2. Cross-linguistic comparisons. English-speaking children have been shown to have problems with the comprehension of passive sentences like “the seal is eaten by the shark.” While previous theories have attributed these difficulties to an immature grammatical system, we recently explored the degree to which children’s failures reflect the challenges that passives pose for incremental language comprehension. Passive and active sentences cannot be distinguished until after the verb, creating a temporary ambiguity in the grammatical role of the subject (agent vs. theme). Because passives occur less frequently, they may be initially misanalyzed as actives and require later revision following the onset of the verb. This ambiguity is less pronounced in languages like Mandarin where morphosyntactic markers can identify the roles of arguments early in an utterance. We found that Mandarin-speaking children efficiently use these markers to make on-line predictions about role assignments. However, children’s off-line actions revealed that they consistently misinterpreted passives when it required revision of an agent-first bias. This suggests that developmental difficulties with passives stem from children’s incremental grammatical processing and their failure to revise initial interpretations. Current studies examine how cross-linguistic differences in word order and linguistic cues can offer unique insights into the role of processing during language acquisition.
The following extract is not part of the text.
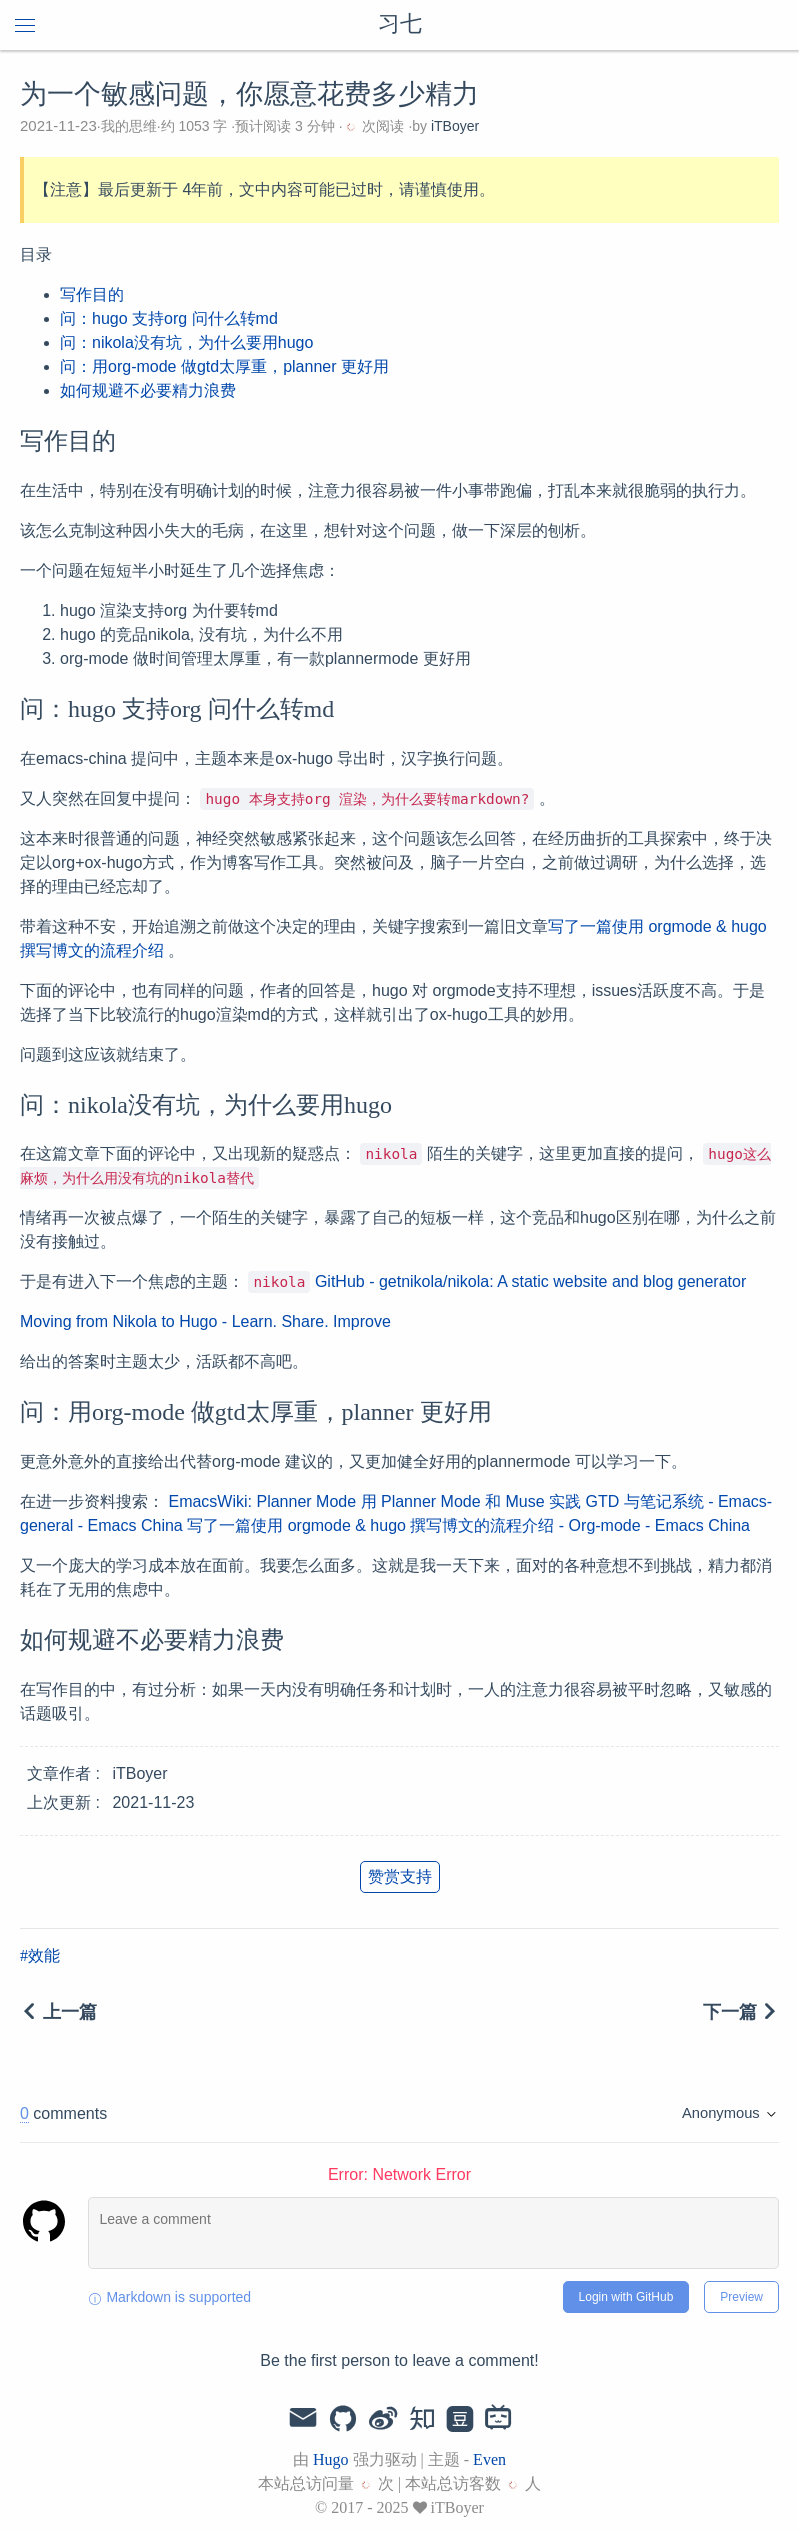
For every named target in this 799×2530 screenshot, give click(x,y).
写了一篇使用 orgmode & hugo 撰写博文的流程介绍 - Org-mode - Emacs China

3. Word recognition. Recognizing words in spoken utterances requires the coordination of multiple procedures, including the mapping of speech onto phonemes, the activation of lexical entries/concepts, and the interpretation of the utterance with respect to the visual scene. In adults, these processes occur rapidly and efficiently but how does this cascaded processing develop? To address this question, we presented 5-year-olds with pictures of logs (target) and a key (competitor) and asked them to “pick up the logs.” If cascaded processing is an architectural feature that is present early in development, then speech input from the target (“lo-“) should lead to access of an absent phonological cohort (lock) which in turn should activate a semantically-related competitor (key). In contrast, if this ability depends on extensive linguistic experience, then children’s looks to the competitor may not differ from an unrelated control item. We found that both children and adults showed increased looks to the competitor following target onset. However unlike adults, children also had a small but reliable tendency to erroneously select this competitor in their actions. These findings demonstrate cascaded processing in children’s word recognition and suggest a developmental difference in the inhibitory mechanisms that rule out competing lexical entries.
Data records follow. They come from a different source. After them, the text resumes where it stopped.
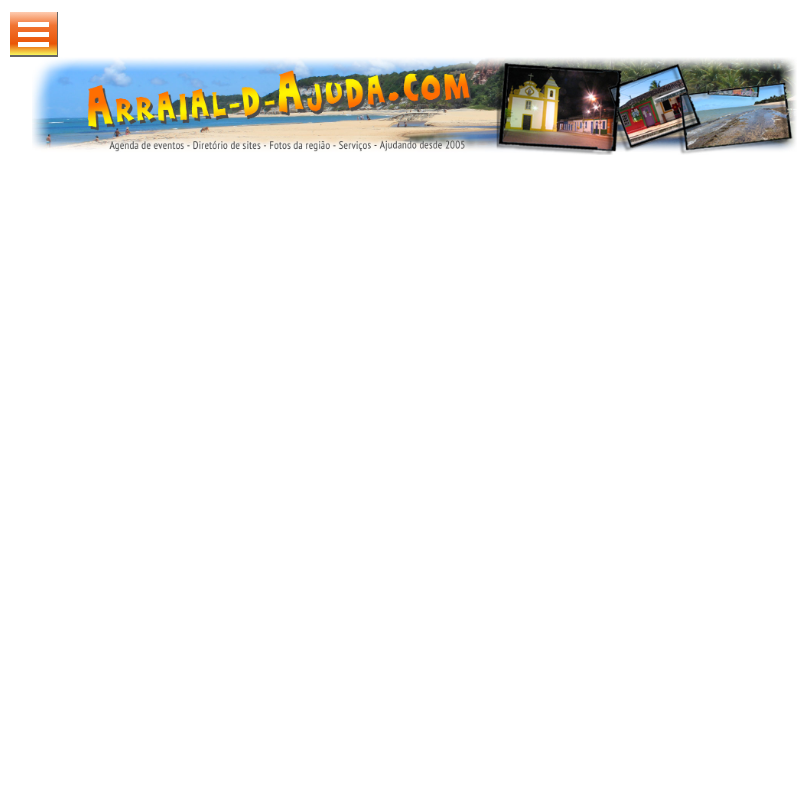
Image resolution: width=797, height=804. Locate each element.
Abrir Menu (34, 34)
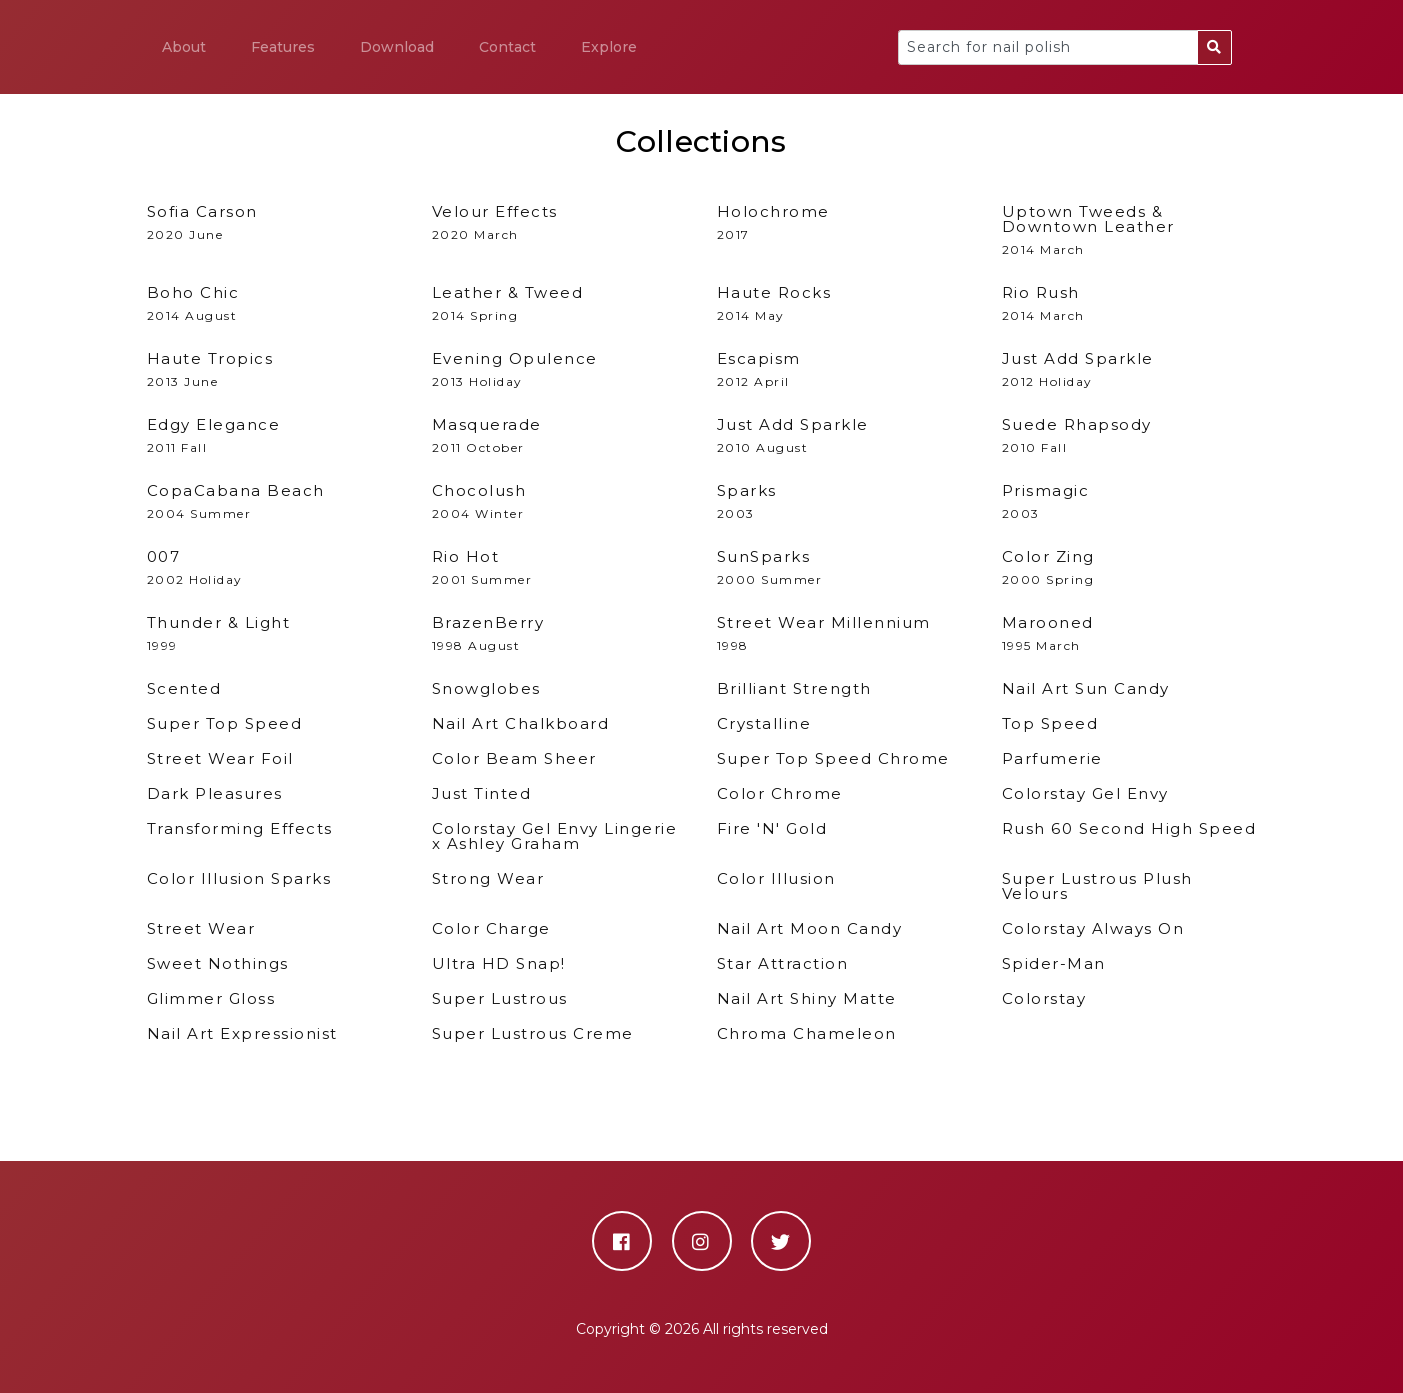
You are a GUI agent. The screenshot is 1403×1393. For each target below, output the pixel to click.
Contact (507, 47)
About (184, 47)
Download (397, 47)
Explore (609, 47)
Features (283, 47)
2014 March (1129, 230)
4. Reading development. Research on reading development has traditionally focused on the acquisition of domain-specific knowledge such as letter recognition or phonological awareness. However reading for comprehension also requires the on-line coordination of several cognitive and linguistic processes including visual encoding, phonological/orthographic analysis, and lexical retrieval. The current research aims to understand the role of processing in reading development by bringing together a traditional paradigm from early literacy research (the Rapid Automatized Naming task) with methods from psycholinguistic research (eye-tracking while reading/speaking). This innovative approach will offer a fine-grained measure that is sensitive to changes in encoding for individual items in the array, providing more detailed descriptions of how factors influence the execution of various component processes. It will also offer a continuous measure that is sensitive to changes in performance over adjacent items in the array, providing more detailed descriptions of how the processing of a current item affects the processing of a subsequent item. Thus rather than expressing variability along a single final response time, variability can be captured along multiple dimensions. This opens the door for richer descriptions of how processing strategies may differ across children and over time.